固い。が、噛めば噛むほどステーキから肉汁が溢れだし、それが赤ワインのソースと絡み合う。

やはり、旨い。

ナダは久しぶりに味わうこの店の料理を、無言で、口だけを動かしながら味わっていた。

 そんな風にナダも含めた全員がステーキに舌鼓を打っていたところで、小さく一口だけステーキを食べたコルヴォが口を開いた。


「――で、ナダ。何故、お前は龍の心臓をあの場面で斬ろうとした?」


 あの場面。

 おそらくは自分以外のものが“虫”と戦っている時だ。

 他のものが死に物狂いで“虫”と戦っている中、ナダは自分でも記憶がないまま何故か龍の心臓を目指した。


「……さあな」


「さあなって何だよっ!! ああっ!!」


 だが、そんなナダの返事にやはり大きく反応したのはブラミアだった。

 両手に持っていたナイフとフォークを机に叩きつけるように立ち上がり、身を乗り出してナダを睨む。


「記憶に無いんだよ」


 ナダはまたステーキを己の口に運んで、肉を頬張ったまま言った。

 ナダはブラミアの殺気に当てられても、顔色が変わることはなかった。


「しらばっくれてるんじゃねえぞ!!」


「うむ、では、ナダ殿はいつから記憶があったのでござるか?」


 ブラミアの隣に座っていたアマレロが、彼の肩を押さえて大人しく席へと座らせながら言った。
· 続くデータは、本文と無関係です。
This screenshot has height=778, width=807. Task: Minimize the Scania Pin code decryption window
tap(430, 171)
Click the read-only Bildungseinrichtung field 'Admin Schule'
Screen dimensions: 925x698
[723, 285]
「俺の記憶があるのは……そうだな、既に俺の槍が龍の心臓と思われる所に刺さっている時ぐらいか」


「……そうでござるか」


「だが、それも曖昧だ。俺があの場面で覚えていることは少ない」


「なら、何を貴様は覚えているのだ?」


 セレーナがナダへと聞く。

 ナダはそこでようやく、あの時の自分を振り返ることが出来た。

 肉を噛む口も止めて、ゆっくりと考えてから言った。


「……温かさだよ。まるで人に抱かれているような温かさ。それと同時に思い出した龍への殺意。“まとも”なんかじゃなかったさ。“まとも”だったら――あの状況で龍の心臓を斬ろうとはしねえよ」


「……あの状況とは何なのだ?」


 セレーナが聞いた。

 するとナダは自嘲気味に言った。


「血に溺れながら龍の心臓に突き刺さっている槍に、更に力を込めたことさ。己の命を守ろうとはせず、お前らのことも忘れて、それまで戦っていた虫のことも頭になく、ただ一つ――龍への殺意だけで動いて、溺れながら龍の心臓に槍を食い込ませたことさ」


 ブラミアはナダの話を聞いて、やはりナダに納得できなかった。

 だが、それはナダが嘘を言っていると思ったからではない。ナダの喋る口はどれも疲れていて、真実味に溢れていた。

 けれども、そんな状況でも龍を殺そうとした冒険者としてのナダが、ブラミアには理解できなかった。


「それで全てなのか?」


またセレーナが聞く。


「ああ。俺は槍を食い込ませたところで、溺れて、かろうじて繋いでいた意識が無くなった。そこから先は龍の心臓がどうなったかは分からねえよ」


 ナダの言葉を否定するようなものはいない。

 だが、それを肯定するような者もいない。

 長年ラルヴァ学園で冒険者として活動し、その実力から多種多様な冒険者と出会ってきたコルヴォでさえ、ナダの行動は、いやその本能が理解できるものではなかった。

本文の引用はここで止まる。